[SHORT TASK] Copy the entries below word for word, starting at the line that contains "You are a GUI" and ending with the last line of the final entry. Leave the pictures out of your copy.

--- --- ---

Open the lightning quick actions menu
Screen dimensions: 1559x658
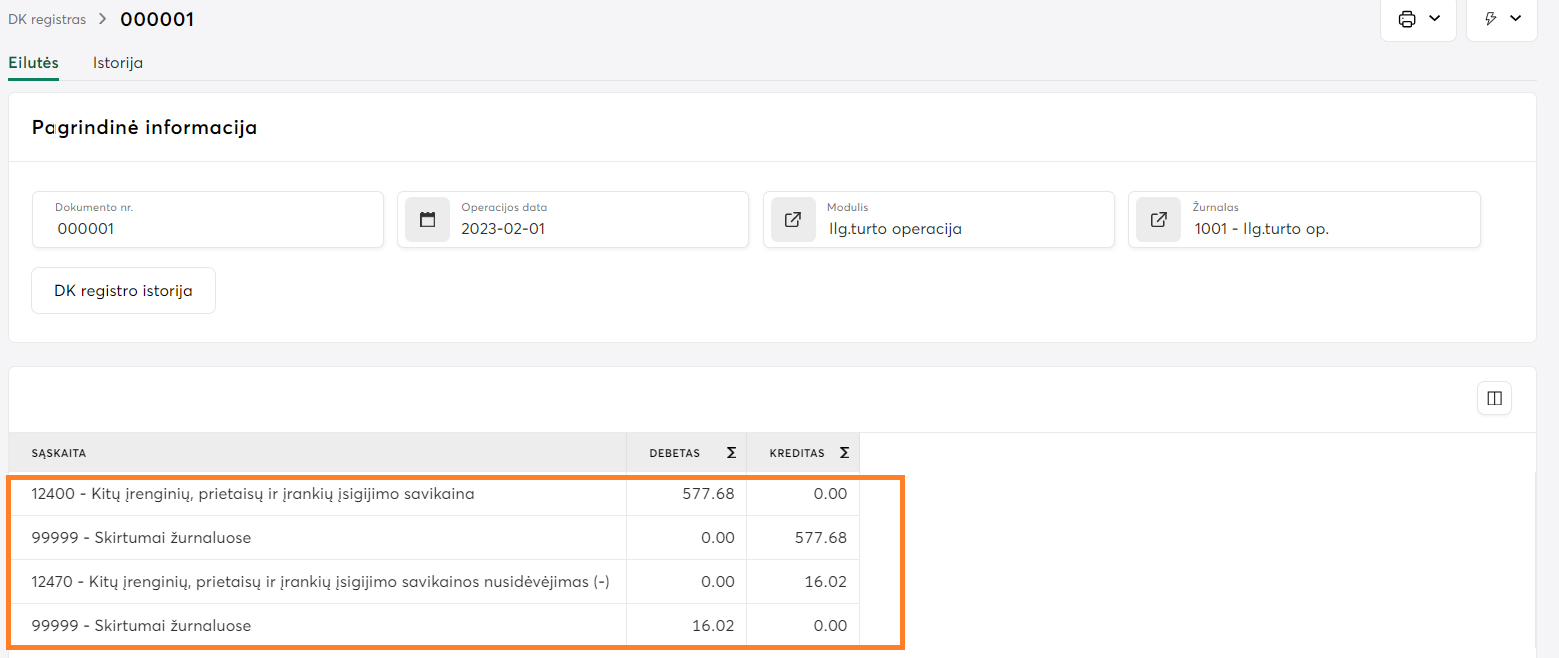[x=1501, y=19]
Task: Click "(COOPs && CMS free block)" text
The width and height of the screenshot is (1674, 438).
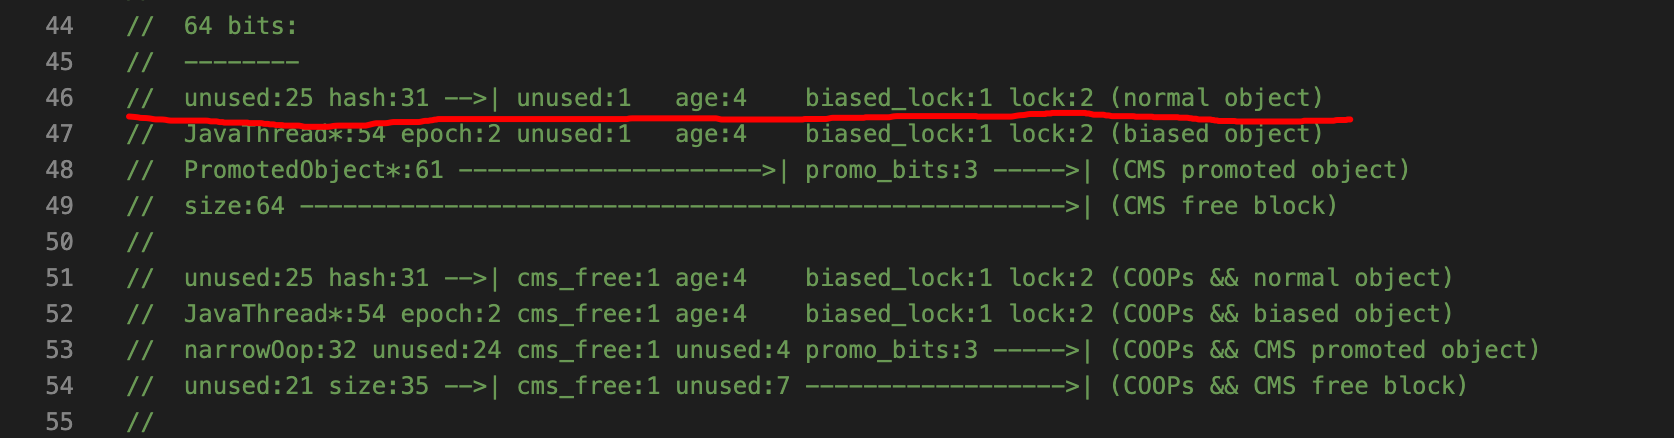Action: (x=1288, y=386)
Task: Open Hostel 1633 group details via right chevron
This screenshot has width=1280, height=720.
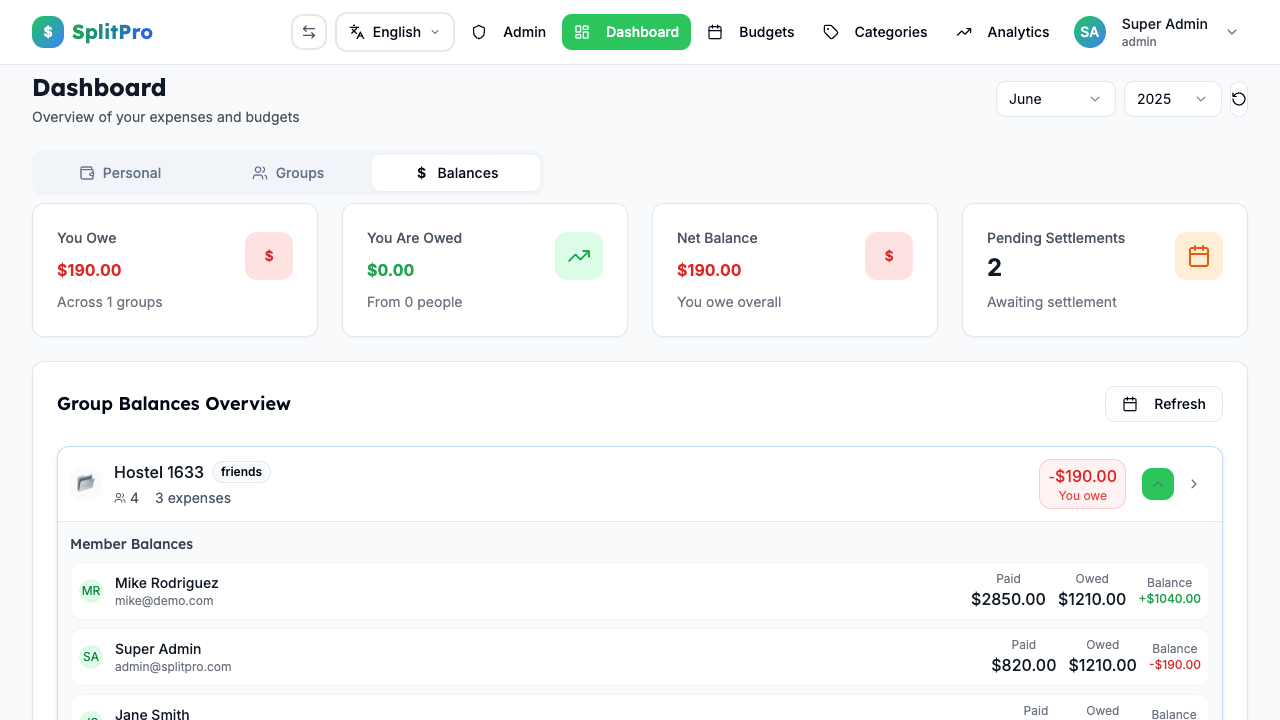Action: pos(1193,483)
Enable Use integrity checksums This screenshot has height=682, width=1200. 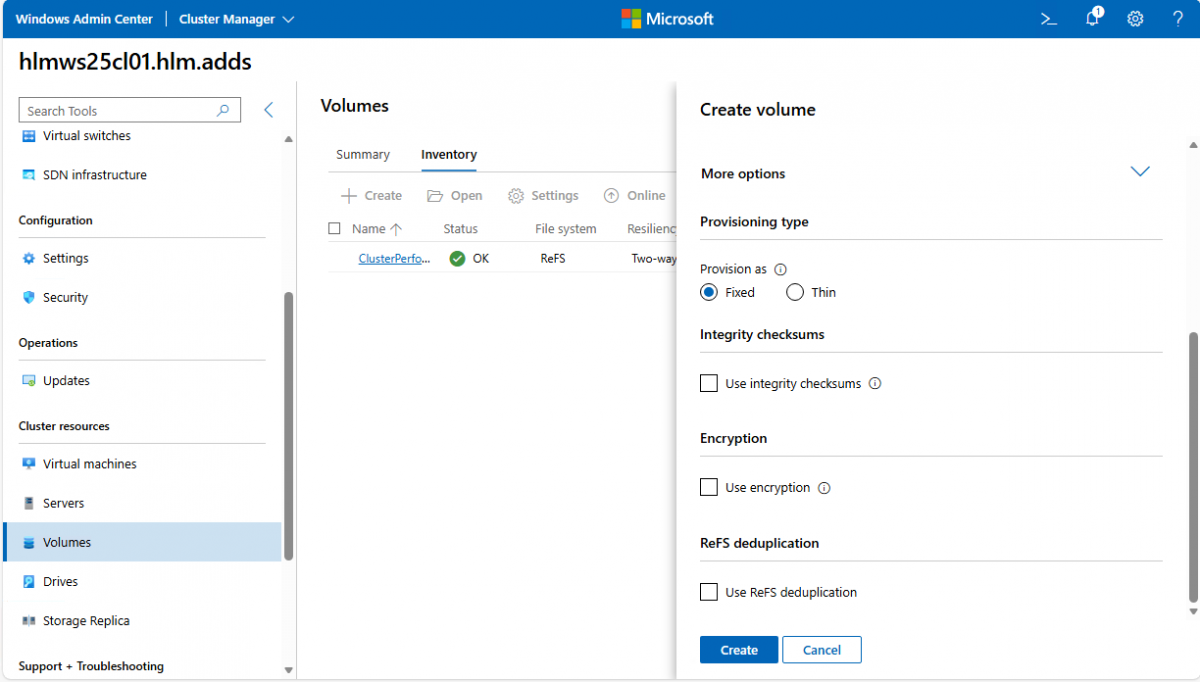pyautogui.click(x=709, y=384)
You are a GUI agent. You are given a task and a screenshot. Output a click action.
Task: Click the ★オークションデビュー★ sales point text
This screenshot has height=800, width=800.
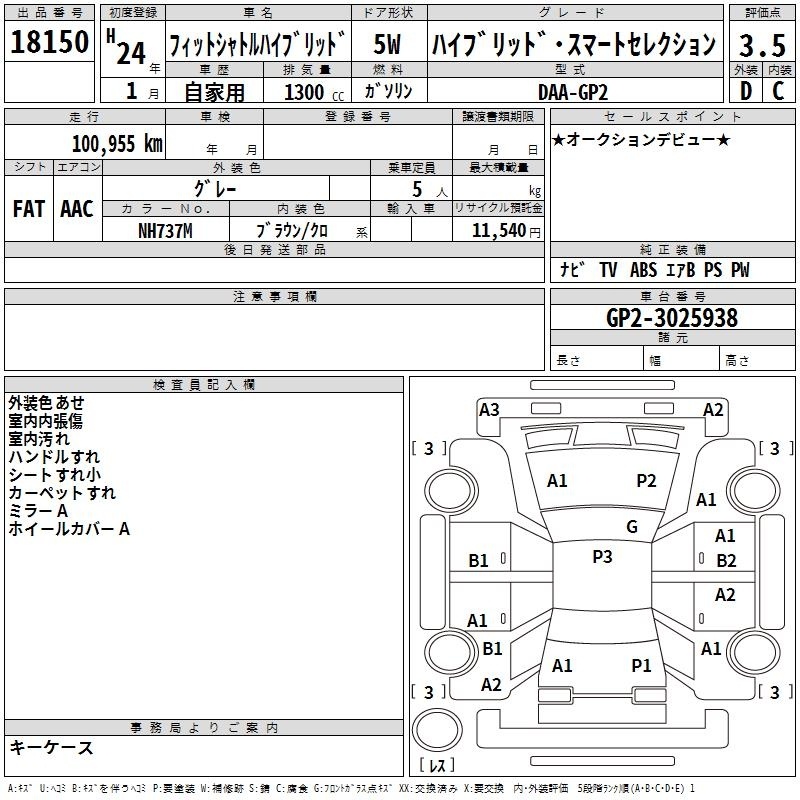(641, 139)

--- --- ---

[RESULT FOR THIS EXERCISE]
You are a GUI agent. You are given a task and a screenshot. Output a click action.
Task: Click the ★オークションデビュー★ sales point text
This screenshot has height=800, width=800.
(641, 139)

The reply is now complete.